After heating up during a season-long seven-game homestand at Scotiabank Saddledome, the Calgary Flames were cooled off in the opener of a season-long six-game road trip, falling 8-2 to the Detroit Red Wings in a penalty-filled affair at Little Caesars Arena.
1. LOPSIDED BUT MISLEADING LOSS
The Flames weren’t good on Wednesday night, but they weren’t 8-2 bad. Glen Gulutzan’s group couldn’t seem to get a bounce or catch a break, but that was only a small part of the problem. The Flames didn’t get enough bounces, saves or kills. Keep reading.
2. LACK OF SAVES
With Mike Smith on the shelf with an upper-body injury (he is scheduled to join the team in Philadelphia and could play in Saturday’s matinee matchup with the Flyers), Eddie Lack started for just the second time this season. Lack didn’t give up any horrible goals, but he also didn’t make enough saves, surrendering five goals on 15 shots before being pulled.
His replacement, Jon Gillies, who was recalled from the AHL’s Stockton Heat on Wednesday morning, wasn’t any better (or worse, really), giving up three goals on 12 shots in his first NHL game of the season and the second of his career. While I don’t think goaltending cost the Flames the game, Lack, and to a lesser extent Gillies, didn’t make the timely saves that Smith has been making almost all season long.
3. NOT-SO-SPECIAL TEAMS
Five-on-five, the Flames weren’t bad on Wednesday night, although they weren’t as good as they have been lately. The good news is the Flames scored a power-play goal, credited to Micheal Ferland, who stretched his career-long goal streak to five games. The bad news is they also surrendered a short-handed goal, their third of the season.
The worse news is the Red Wings scored four power-play goals, dropping the Flames’ penalty-kill percentage to a league-worst 70.8. The PP hasn’t been good. The PK has been bad.

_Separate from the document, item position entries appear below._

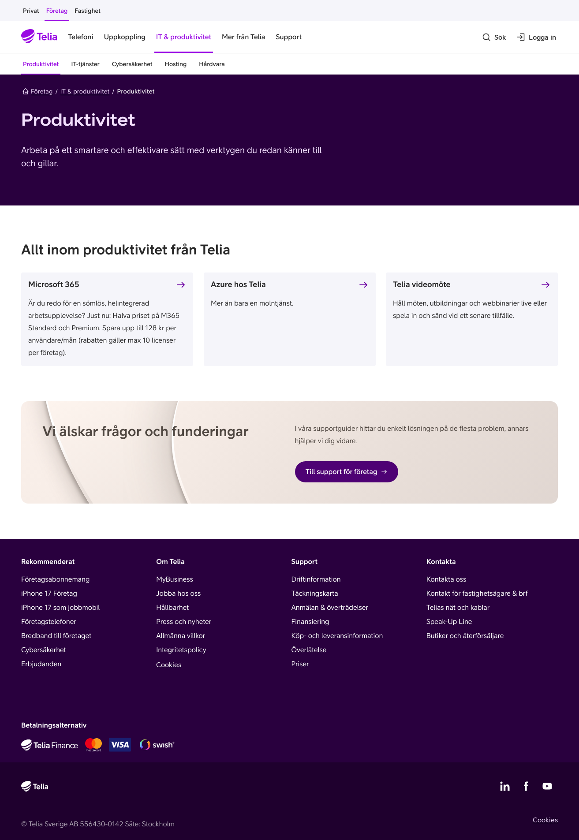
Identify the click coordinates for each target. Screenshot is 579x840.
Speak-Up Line (449, 622)
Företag (37, 91)
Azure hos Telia (238, 284)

If the Flames are going to contend for a Pacific Division title or at least a playoff spot, they are going to have to be better on special teams.
4. SHENANIGANS
With the game out of reach on the scoreboard, things got out of hand on the ice in the third period. The shenanigans started when Flames defenceman Brett Kulak hit Red Wings forward David Booth. Kulak did get his hands in Booth’s face, but it was a play that you see countless times and should have been no big deal – only it was for Luke Witkowski. Witkowski, who is a bubble NHLer, at best, decided to jump Kulak and force him to fight. A healthy scratch in seven of the previous eight games, I’m not sure what the 210-pound Red Wings defenceman was thinking when he mugged the 187-pound Flames blueliner, who is far from a dirty player.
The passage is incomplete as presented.